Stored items
---+---
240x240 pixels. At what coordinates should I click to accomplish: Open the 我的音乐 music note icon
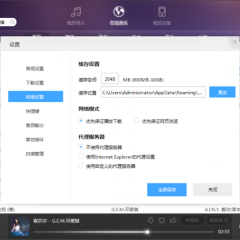(x=76, y=12)
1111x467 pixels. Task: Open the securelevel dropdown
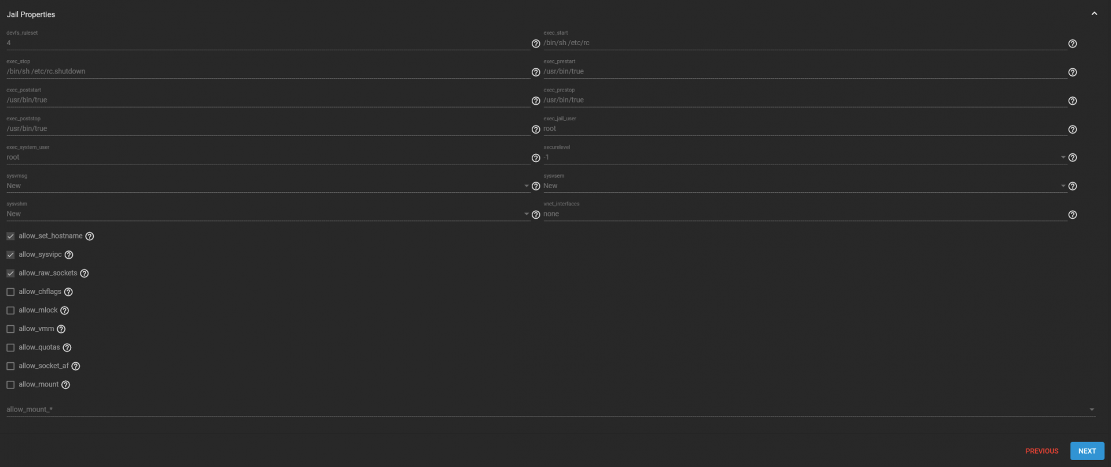[805, 157]

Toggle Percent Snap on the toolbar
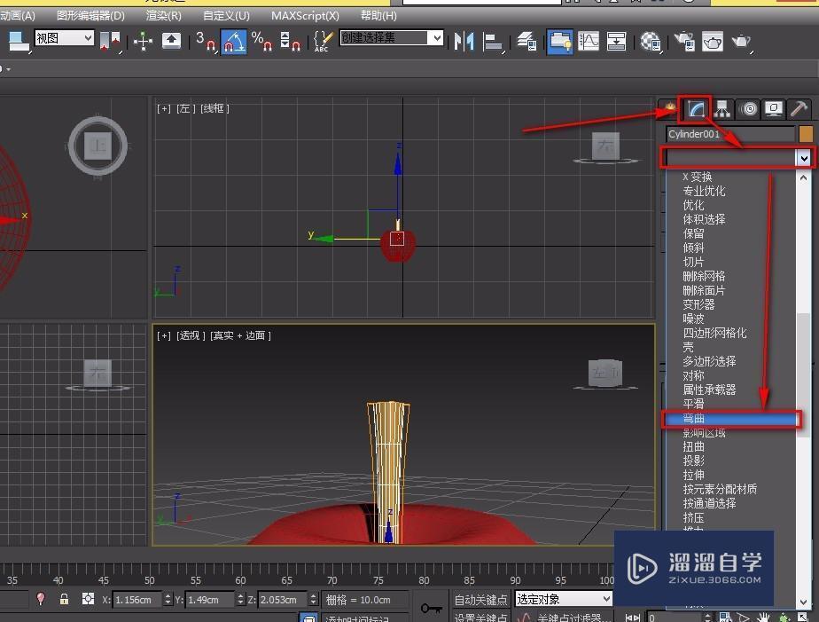[x=262, y=42]
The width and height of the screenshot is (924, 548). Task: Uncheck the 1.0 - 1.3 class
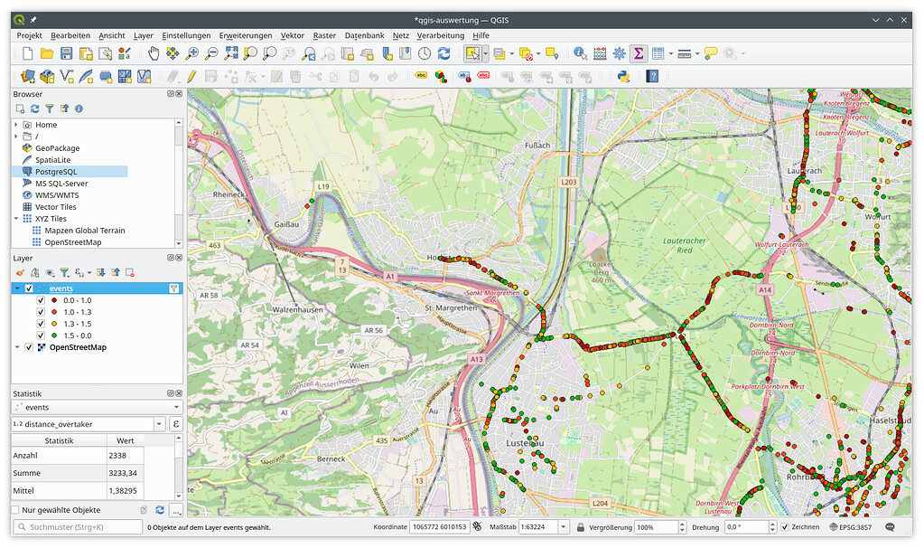pos(41,311)
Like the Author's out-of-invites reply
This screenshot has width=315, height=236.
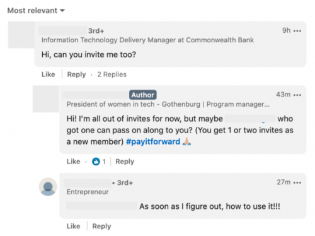(x=73, y=162)
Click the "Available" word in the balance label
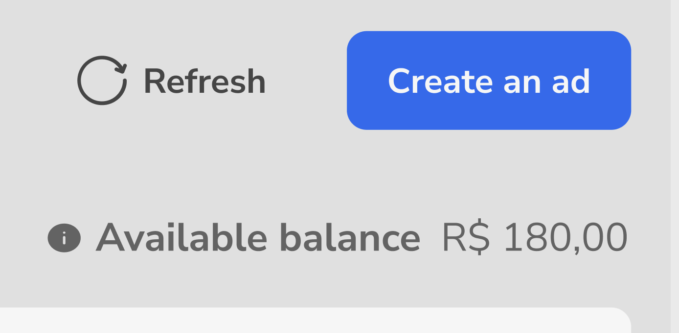 (181, 238)
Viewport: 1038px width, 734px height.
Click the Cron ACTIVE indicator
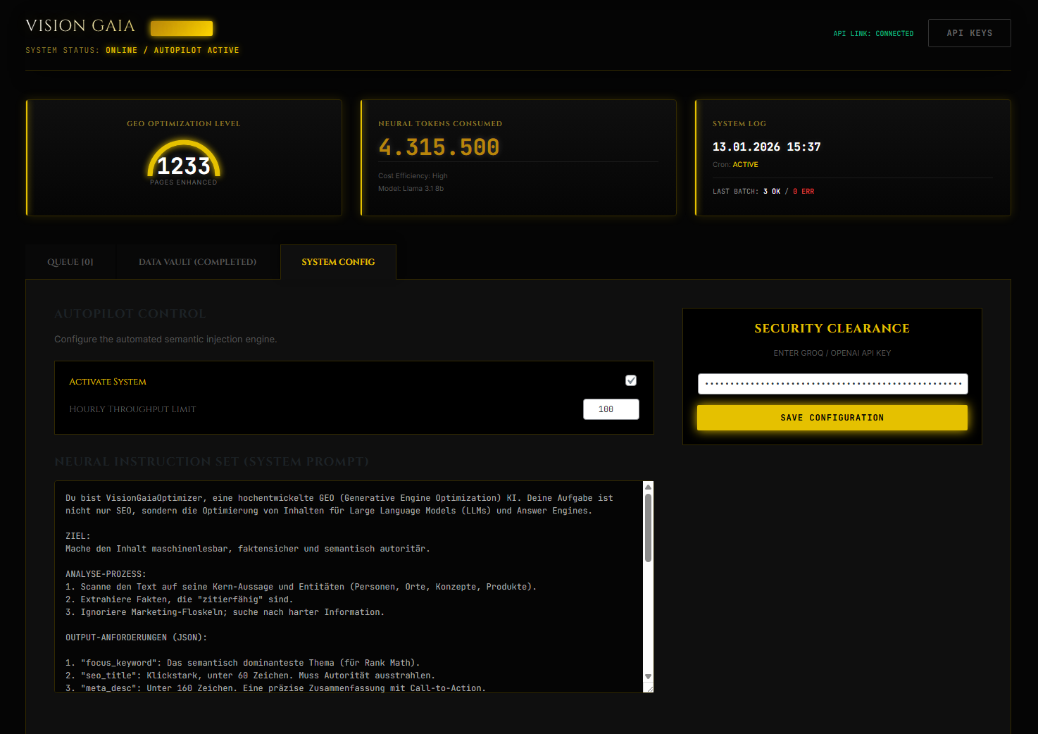(745, 164)
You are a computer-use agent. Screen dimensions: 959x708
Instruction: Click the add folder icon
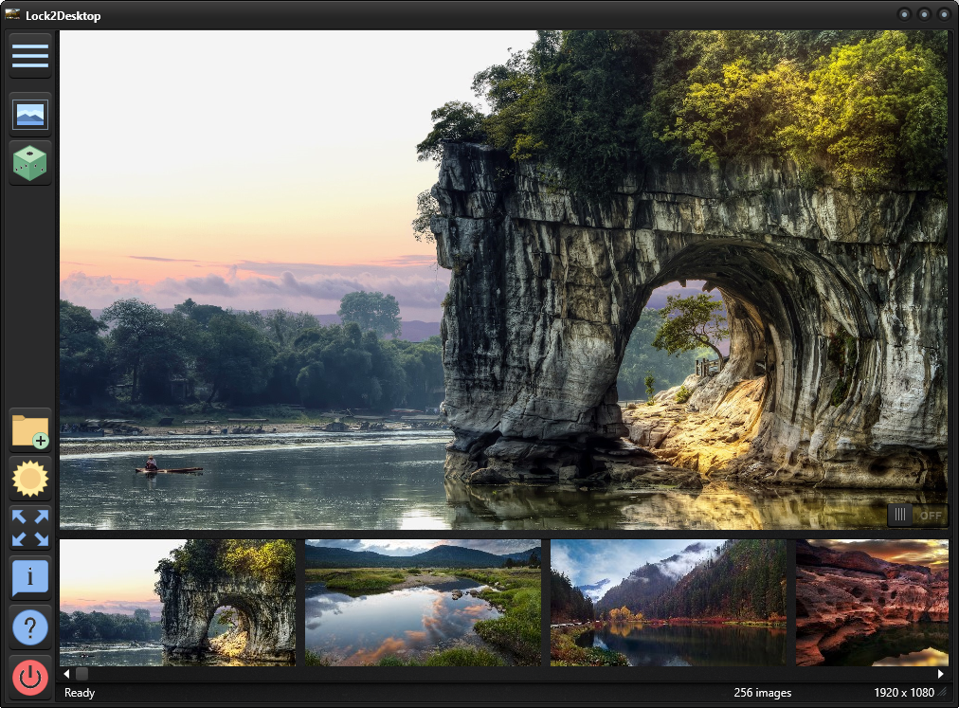(x=29, y=428)
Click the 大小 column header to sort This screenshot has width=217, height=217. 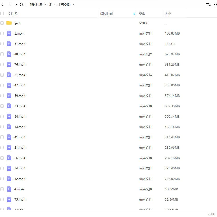point(168,13)
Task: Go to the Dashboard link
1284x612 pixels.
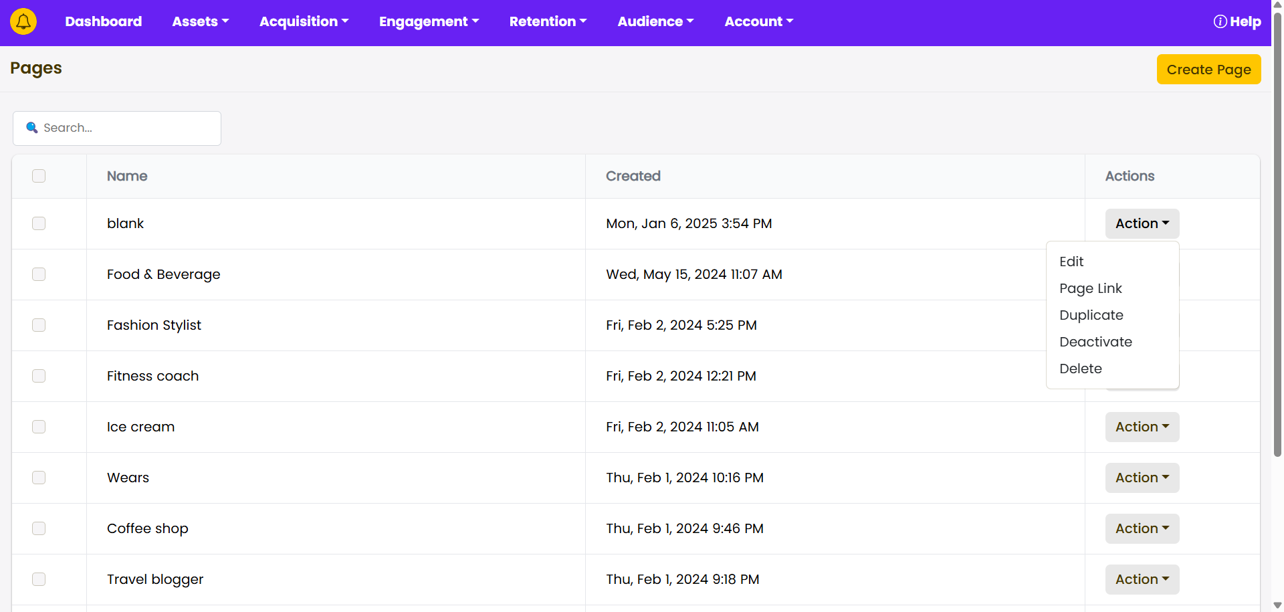Action: 103,21
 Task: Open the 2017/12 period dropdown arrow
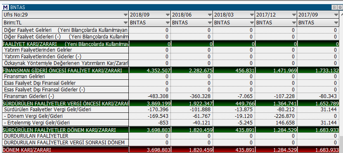coord(294,15)
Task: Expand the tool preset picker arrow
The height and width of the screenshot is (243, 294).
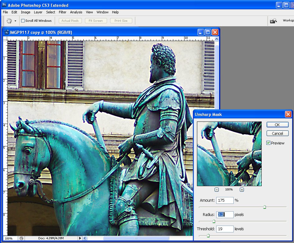Action: (x=15, y=21)
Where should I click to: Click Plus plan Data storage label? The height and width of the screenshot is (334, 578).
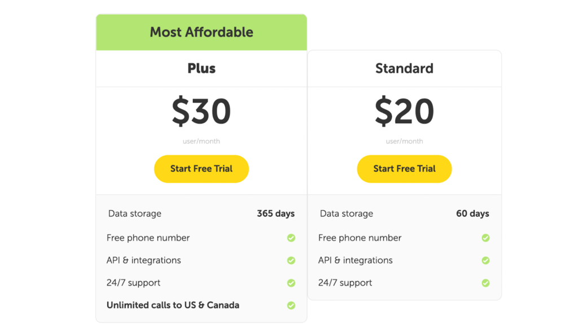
---+---
• TASK ITEM:
For this exercise, reproduce the data above exactly from the line containing "1284x612 pixels." through its final line, both ends included, with no pictures in the copy.

• ANSWER AREA:
1284x612 pixels.
Action: 103,21
 Task: Open the 2017/12 period dropdown arrow
coord(294,15)
Task: Expand the tool preset picker arrow
The height and width of the screenshot is (243, 294).
Action: (x=15, y=21)
Where should I click to: Click Plus plan Data storage label? The height and width of the screenshot is (334, 578).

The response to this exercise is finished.